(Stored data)
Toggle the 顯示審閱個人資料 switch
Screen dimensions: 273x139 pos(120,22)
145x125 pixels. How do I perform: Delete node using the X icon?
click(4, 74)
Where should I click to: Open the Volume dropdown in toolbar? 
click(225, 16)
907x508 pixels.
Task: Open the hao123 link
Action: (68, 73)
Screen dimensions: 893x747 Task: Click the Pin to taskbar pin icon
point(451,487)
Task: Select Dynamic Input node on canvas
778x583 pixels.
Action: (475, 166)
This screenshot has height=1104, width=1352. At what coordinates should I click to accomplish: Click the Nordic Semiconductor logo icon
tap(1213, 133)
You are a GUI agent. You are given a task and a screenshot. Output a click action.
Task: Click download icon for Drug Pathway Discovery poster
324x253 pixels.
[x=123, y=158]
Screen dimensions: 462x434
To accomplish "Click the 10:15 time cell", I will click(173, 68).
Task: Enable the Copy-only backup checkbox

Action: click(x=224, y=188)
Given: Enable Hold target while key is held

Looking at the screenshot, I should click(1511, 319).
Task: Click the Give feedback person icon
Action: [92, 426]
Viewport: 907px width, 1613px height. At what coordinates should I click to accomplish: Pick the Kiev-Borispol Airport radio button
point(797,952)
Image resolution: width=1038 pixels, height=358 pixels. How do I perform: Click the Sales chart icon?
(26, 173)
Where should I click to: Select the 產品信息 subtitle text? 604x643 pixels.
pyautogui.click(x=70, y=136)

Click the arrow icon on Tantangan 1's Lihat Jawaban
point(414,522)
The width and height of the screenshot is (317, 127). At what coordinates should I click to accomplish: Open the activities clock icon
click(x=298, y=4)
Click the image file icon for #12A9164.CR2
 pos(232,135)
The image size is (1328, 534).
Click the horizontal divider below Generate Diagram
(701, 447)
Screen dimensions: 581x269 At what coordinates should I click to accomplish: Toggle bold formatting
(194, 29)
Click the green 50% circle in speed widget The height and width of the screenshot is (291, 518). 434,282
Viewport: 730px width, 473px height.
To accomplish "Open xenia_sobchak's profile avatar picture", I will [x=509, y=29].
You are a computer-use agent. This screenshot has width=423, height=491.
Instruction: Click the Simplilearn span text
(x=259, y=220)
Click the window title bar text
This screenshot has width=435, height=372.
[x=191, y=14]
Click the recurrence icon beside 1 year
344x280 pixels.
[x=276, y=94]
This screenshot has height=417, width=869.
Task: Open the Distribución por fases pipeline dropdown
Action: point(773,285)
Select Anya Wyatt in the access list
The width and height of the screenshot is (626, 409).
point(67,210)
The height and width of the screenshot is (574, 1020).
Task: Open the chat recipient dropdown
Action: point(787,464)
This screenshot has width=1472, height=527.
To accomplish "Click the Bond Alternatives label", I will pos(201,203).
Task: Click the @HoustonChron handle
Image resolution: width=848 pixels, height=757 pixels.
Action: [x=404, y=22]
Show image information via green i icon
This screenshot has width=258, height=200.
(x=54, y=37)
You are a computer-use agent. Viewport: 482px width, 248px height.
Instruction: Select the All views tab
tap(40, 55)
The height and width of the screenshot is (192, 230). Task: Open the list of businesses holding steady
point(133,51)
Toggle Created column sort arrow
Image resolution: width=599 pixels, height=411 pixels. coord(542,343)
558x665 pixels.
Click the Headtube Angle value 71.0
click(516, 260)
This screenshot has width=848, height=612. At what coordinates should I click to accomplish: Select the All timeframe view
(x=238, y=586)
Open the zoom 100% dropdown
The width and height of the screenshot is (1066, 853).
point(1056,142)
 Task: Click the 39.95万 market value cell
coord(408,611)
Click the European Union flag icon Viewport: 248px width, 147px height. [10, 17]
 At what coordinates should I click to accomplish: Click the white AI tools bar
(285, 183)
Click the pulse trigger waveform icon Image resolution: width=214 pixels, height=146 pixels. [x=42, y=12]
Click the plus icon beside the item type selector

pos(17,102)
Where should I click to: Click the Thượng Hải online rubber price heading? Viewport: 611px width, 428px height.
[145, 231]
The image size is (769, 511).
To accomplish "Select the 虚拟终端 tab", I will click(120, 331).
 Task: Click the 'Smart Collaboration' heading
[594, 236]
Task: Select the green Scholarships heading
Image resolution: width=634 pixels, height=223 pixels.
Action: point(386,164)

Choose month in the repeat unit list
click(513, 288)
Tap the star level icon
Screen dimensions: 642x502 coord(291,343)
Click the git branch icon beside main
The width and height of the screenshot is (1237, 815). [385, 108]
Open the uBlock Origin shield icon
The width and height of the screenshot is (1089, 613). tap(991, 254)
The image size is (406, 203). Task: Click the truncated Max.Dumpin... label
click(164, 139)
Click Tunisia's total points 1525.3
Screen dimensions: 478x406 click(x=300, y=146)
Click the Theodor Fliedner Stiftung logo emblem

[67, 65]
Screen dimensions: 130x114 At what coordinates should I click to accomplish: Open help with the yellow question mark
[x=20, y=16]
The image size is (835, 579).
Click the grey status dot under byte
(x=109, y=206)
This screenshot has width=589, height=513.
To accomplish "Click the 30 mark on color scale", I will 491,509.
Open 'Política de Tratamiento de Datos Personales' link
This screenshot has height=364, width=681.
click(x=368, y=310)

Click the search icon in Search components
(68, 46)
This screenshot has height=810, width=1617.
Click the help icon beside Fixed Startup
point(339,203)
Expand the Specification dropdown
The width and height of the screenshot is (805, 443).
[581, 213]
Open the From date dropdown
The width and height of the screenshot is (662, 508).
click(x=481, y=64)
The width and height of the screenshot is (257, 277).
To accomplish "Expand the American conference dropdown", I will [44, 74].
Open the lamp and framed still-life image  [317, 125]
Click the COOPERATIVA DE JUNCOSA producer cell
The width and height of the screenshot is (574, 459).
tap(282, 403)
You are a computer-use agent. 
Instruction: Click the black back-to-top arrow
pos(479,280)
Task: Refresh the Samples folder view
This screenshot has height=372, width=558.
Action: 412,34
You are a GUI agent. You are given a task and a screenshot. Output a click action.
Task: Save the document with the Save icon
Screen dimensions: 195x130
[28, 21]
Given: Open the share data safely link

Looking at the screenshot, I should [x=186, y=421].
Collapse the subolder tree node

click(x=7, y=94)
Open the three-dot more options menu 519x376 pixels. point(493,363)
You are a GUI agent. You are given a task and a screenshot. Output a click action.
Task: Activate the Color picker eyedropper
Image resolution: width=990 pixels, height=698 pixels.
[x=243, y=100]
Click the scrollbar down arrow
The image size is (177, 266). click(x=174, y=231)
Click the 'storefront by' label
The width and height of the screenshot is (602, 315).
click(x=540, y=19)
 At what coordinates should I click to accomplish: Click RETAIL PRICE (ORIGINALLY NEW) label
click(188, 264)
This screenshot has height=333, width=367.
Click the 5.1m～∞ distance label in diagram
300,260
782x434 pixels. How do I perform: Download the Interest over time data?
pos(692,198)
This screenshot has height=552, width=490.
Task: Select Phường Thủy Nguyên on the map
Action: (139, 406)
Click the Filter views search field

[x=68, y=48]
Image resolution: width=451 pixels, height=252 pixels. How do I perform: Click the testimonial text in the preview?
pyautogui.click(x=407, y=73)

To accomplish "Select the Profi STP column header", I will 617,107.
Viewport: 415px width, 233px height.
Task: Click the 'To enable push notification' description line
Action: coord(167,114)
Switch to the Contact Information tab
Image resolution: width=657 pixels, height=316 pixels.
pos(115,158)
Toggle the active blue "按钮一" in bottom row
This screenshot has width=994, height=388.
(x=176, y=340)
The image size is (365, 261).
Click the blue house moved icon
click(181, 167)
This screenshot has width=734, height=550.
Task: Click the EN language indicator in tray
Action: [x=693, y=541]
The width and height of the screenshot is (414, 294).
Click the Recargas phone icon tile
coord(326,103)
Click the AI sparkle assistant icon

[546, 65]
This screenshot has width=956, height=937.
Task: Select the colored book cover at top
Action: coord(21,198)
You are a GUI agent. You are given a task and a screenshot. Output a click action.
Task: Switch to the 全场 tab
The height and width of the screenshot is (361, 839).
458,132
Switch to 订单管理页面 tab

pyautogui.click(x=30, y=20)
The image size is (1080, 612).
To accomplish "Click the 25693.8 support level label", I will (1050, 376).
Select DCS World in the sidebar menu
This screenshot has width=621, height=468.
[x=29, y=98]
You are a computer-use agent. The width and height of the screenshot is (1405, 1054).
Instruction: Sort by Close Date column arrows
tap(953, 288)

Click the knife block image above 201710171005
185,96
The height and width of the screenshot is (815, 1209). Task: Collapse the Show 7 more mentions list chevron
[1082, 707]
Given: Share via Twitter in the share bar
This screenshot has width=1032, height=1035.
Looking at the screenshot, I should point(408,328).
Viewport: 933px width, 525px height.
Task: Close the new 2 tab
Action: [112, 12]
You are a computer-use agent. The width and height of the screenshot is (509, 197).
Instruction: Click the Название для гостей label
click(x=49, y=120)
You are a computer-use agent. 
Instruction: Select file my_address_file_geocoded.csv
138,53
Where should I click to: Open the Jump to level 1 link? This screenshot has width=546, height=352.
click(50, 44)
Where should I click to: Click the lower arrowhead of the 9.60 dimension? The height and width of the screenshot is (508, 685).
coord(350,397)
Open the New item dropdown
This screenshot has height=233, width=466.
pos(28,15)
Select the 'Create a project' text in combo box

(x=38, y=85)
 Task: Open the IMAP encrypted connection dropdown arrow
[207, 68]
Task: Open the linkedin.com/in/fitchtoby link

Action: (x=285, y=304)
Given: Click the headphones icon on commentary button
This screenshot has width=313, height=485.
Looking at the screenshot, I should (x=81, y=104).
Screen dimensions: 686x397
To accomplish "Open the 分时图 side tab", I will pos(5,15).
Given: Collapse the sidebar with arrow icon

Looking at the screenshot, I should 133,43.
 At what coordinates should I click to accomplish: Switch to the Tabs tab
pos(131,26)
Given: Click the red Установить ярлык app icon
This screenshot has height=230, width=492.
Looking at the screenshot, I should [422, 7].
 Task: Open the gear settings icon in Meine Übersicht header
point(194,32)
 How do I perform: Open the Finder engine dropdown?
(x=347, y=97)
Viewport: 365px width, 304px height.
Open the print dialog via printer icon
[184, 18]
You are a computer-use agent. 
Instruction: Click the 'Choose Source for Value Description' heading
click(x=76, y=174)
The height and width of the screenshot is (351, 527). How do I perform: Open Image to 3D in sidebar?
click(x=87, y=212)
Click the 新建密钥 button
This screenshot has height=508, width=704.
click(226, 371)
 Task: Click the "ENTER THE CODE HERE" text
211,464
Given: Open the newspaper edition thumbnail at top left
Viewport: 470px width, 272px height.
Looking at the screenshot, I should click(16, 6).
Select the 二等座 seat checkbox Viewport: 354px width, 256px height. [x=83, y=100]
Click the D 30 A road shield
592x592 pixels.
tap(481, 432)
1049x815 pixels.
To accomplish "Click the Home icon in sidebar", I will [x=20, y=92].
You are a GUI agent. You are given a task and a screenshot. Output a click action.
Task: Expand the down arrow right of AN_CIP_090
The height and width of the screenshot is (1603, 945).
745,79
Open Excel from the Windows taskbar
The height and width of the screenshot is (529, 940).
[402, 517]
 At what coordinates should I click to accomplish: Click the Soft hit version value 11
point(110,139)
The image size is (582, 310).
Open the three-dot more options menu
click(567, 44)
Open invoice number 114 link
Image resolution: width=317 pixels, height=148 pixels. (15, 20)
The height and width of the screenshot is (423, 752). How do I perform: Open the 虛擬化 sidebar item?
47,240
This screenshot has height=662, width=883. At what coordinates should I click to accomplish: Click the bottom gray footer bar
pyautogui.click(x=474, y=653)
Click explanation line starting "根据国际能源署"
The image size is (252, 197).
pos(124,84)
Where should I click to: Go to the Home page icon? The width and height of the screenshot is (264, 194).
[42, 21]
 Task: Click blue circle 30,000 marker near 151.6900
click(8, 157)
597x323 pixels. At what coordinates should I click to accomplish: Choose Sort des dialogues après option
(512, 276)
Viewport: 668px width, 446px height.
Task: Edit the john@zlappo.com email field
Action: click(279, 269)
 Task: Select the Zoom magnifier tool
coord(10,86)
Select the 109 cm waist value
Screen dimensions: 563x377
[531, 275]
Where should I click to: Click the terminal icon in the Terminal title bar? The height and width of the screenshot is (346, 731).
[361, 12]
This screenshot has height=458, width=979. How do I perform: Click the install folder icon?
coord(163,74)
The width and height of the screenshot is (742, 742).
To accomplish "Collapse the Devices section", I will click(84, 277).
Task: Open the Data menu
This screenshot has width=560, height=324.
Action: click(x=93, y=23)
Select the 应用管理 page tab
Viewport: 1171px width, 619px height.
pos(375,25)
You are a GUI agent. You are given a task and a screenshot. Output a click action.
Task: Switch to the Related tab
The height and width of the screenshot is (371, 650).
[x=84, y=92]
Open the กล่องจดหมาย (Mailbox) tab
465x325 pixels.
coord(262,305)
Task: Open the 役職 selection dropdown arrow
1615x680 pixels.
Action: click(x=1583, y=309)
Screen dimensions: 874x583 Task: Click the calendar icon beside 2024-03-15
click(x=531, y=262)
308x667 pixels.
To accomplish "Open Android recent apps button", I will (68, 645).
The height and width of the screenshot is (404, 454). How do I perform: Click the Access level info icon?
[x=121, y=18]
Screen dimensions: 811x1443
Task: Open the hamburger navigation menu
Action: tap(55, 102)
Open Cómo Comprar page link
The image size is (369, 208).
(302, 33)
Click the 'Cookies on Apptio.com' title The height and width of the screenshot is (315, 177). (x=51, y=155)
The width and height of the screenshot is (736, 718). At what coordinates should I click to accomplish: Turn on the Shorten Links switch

> WHAT THE TASK ASKS: One stretch of the lines above is wanted, from the line that contains "is (1405, 1054)." through the line that contains "Given: Share via Twitter in the share bar". Output it exactly.

> THE COMPLETED TASK:
You are a computer-use agent. The width and height of the screenshot is (1405, 1054).
Instruction: Sort by Close Date column arrows
tap(953, 288)

Click the knife block image above 201710171005
185,96
The height and width of the screenshot is (815, 1209). Task: Collapse the Show 7 more mentions list chevron
[1082, 707]
Given: Share via Twitter in the share bar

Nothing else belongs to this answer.